Australian researchers have made a discovery about telomeres that may have implications for aging, heart disease, cancer, and other age-related diseases.
So, what are telomeres?
Each of the chromosomes that store our genetic information has a telomere at each end. This protective cap consists of a specific DNA sequence that is repeated thousands of times and has two purposes: firstly, it protects the coding regions of the chromosomes and prevents them from being damaged, and secondly, it acts as a clock that controls the number of replications a cell can undergo; this is thought to act as a quality control system to ensure that aged and potentially damaged cells do not remain in circulation.
Telomere attrition causes the chromosome ends to register as DNA damage, but until now, it was unknown why telomere homeostasis (a state of biological balance) is lost as we age, resulting in a shift from healthy to unhealthy telomeres. We discuss telomere biology further in our Hallmarks of Aging: Telomere Attrition article.
The new discovery
Back in 1999, researchers Titia de Lange and Jack Griffith discovered that telomeres form loop structures which were thought to be a mechanism for protection . While telomere shortening causes chromosomes ends to resemble broken DNA, it has remained a mystery why telomeres change from healthy to unhealthy with age, that is until now.

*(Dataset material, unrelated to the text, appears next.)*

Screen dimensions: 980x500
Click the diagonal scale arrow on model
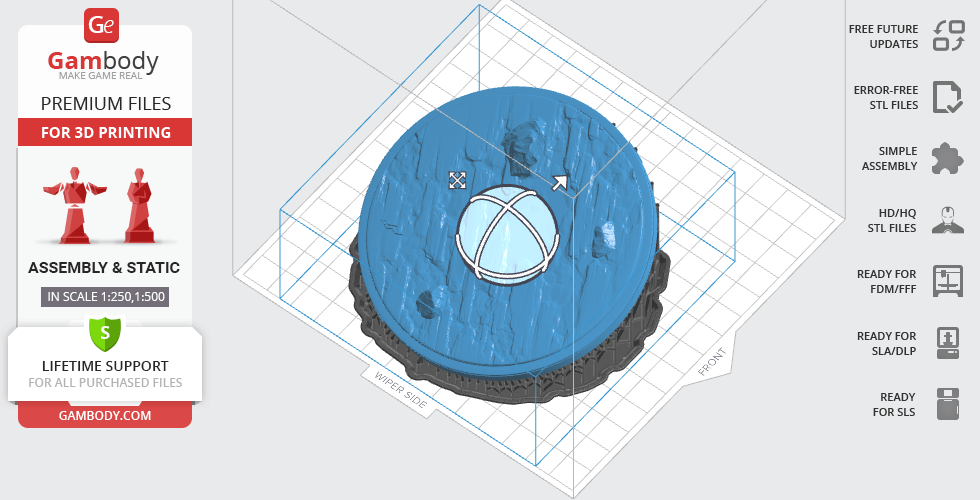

Researchers, led by Dr. Tony Cesare, Head of the Genome Integrity Unit at Children’s Medical Research Institute (CMRI) at Westmead, discovered that the telomere loop hides the chromosome end and keeps it protected; however, as the researchers showed, as the telomeres shorten the loop to unravels, exposing the chromosome end and registering as DNA damage .
The researchers show that rather than just telomere length, it is their structure that is important. As telomeres shorten with age, it becomes increasingly difficult for them to form the loop structure and thus protect the chromosome. They also discovered that telomeres can also change their structure in response to certain chemotherapy drugs, helping them to kill cancer cells.
Dr. Cesare originally suggested that telomeres played this role back in 2002, but the technology was not easily available at the time to confirm this. Thanks to recent advances in microscopy, it is now possible to see these loops using powerful super-resolution microscopes. The new technology allowed the research team to see 10 times the detail than was available before, allowing them to finally confirm what they had believed was going on.
The research team will now follow up to see how human health correlates with telomere health, which could also shed more light on the complex role that telomeres play in aging.
Telomeres are dynamic structures that are far more complex than originally assumed. It is now known that they play a variety of roles, including epigenetic regulation, and that they act as a protective mechanism for chromosome ends, a cancer failsafe, a replicative clock, and more.
The overly simplistic idea that only telomere length is relevant to aging is clearly incorrect, and as our understanding of telomere biology grows, so do the implications of therapies aimed at improving telomere health.
 Griffith, J. D., Comeau, L., Rosenfield, S., Stansel, R. M., Bianchi, A., Moss, H., & De Lange, T. (1999). Mammalian telomeres end in a large duplex loop. Cell, 97(4), 503-514.
 Van Ly, D., Low, R. R. J., Frölich, S., Bartolec, T. K., Kafer, G. R., Pickett, H. A., … & Cesare, A. J. (2018). Telomere-loop dynamics in chromosome end protection. bioRxiv, 279877.